She had her first one-woman show at the age of 68 and developed her signature style seven years later. Despite her belated start, Alma Woodsey Thomas went on to have retrospectives at the Corcoran Gallery of Art and the National Museum of American Art, both in Washington, D.C.; she was the first African American woman to have a solo show at the Whitney Museum of American Art; and she exhibited her paintings at the White House on three occasions.

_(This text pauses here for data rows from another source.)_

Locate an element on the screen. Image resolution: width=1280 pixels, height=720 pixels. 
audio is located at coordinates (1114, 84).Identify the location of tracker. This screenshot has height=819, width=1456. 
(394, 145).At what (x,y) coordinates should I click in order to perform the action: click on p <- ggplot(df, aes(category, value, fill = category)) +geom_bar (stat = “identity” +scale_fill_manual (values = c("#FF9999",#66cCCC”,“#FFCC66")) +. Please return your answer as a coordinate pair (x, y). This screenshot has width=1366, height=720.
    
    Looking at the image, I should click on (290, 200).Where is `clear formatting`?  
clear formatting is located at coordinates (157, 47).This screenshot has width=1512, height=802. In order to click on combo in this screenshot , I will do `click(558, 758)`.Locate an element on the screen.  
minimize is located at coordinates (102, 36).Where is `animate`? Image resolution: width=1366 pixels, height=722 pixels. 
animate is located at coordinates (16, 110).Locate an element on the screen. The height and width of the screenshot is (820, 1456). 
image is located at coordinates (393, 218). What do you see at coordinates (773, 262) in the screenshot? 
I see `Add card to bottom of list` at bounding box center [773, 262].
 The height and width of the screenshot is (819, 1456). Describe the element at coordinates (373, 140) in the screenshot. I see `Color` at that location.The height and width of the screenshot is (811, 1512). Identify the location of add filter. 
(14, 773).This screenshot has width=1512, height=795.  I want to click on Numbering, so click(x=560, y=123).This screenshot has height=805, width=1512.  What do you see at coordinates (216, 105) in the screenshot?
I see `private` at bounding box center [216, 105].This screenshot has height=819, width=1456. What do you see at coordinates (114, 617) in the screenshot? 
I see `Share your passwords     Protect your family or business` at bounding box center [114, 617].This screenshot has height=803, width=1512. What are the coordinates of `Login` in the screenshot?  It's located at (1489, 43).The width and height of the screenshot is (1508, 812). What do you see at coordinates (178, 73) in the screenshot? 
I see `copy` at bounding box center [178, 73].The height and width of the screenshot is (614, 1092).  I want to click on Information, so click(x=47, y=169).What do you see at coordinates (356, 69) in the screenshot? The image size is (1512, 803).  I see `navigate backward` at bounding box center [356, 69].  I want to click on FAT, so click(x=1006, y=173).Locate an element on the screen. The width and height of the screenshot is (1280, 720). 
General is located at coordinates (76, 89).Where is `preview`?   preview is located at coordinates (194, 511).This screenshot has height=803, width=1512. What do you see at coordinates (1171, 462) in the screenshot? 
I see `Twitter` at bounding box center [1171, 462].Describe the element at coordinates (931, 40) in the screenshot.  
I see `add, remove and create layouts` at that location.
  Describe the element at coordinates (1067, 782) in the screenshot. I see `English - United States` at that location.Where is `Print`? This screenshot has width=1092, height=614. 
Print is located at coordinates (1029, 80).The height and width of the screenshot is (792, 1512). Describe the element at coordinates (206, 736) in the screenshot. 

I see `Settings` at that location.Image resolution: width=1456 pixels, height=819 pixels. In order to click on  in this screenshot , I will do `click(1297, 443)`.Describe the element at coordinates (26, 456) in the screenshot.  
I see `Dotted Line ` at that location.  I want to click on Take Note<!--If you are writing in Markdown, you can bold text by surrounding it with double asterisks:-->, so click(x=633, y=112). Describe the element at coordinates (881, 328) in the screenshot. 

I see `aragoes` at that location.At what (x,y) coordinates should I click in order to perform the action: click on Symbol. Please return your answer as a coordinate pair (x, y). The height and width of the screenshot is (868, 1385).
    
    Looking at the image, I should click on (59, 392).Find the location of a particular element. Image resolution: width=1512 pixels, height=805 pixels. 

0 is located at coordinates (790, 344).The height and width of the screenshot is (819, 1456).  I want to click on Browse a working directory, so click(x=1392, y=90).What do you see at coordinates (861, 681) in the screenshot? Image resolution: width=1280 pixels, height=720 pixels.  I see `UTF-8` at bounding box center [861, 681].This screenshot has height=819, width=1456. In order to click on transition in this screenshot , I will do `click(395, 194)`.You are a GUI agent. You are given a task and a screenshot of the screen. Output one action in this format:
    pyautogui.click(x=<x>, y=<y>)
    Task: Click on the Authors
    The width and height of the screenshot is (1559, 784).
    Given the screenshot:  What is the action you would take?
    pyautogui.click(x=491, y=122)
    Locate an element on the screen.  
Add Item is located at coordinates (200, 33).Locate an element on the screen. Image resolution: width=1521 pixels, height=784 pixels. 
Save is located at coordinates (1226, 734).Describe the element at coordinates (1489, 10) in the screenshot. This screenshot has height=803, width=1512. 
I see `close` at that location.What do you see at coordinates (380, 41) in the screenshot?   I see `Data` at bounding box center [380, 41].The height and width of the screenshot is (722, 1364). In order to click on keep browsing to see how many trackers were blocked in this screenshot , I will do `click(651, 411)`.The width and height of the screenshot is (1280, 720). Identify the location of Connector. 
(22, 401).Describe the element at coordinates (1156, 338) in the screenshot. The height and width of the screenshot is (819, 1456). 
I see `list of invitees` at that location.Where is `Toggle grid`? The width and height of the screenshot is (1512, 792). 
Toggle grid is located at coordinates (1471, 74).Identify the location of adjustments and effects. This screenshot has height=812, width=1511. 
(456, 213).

Thomas was born and raised in Columbus, Georgia. In 1907 she moved with her family to Washington, D.C., into the house where she spent the remaining seven decades of her life. After graduating from high school, where she excelled at art, Thomas earned a teaching certificate and, later, a master's degree in art education. Throughout her life, Thomas concentrated on her career; she painted part time while supporting herself by teaching art, notably at Shaw Junior High School, where she worked from 1924 until her retirement in 1960.
Thomas's early art was realistic. However, at Howard University, where she was the Art Department's first graduate in 1924, she became fascinated by abstraction, based on the influence of her professors Lois Mailou Jones and James V. Herring. When she was invited to exhibit her art at Howard in 1966, Thomas decided to experiment with a new approach, the type of painting for which she is best known today: large canvases filled with dense, irregular patterns made by brushes heavily laden with bright colors. Thomas's mature work has been compared with Byzantine mosaics, the pointillist technique of Georges Seurat, and the paintings of the Washington Color School, yet her work is quite distinctive.
A lifelong political activist, Thomas offered weekly art classes to children from Washington's poorest neighborhoods even when she was suffering from severe arthritis. In her 80s, neither a broken hip nor a heart ailment prevented her from continuing to paint.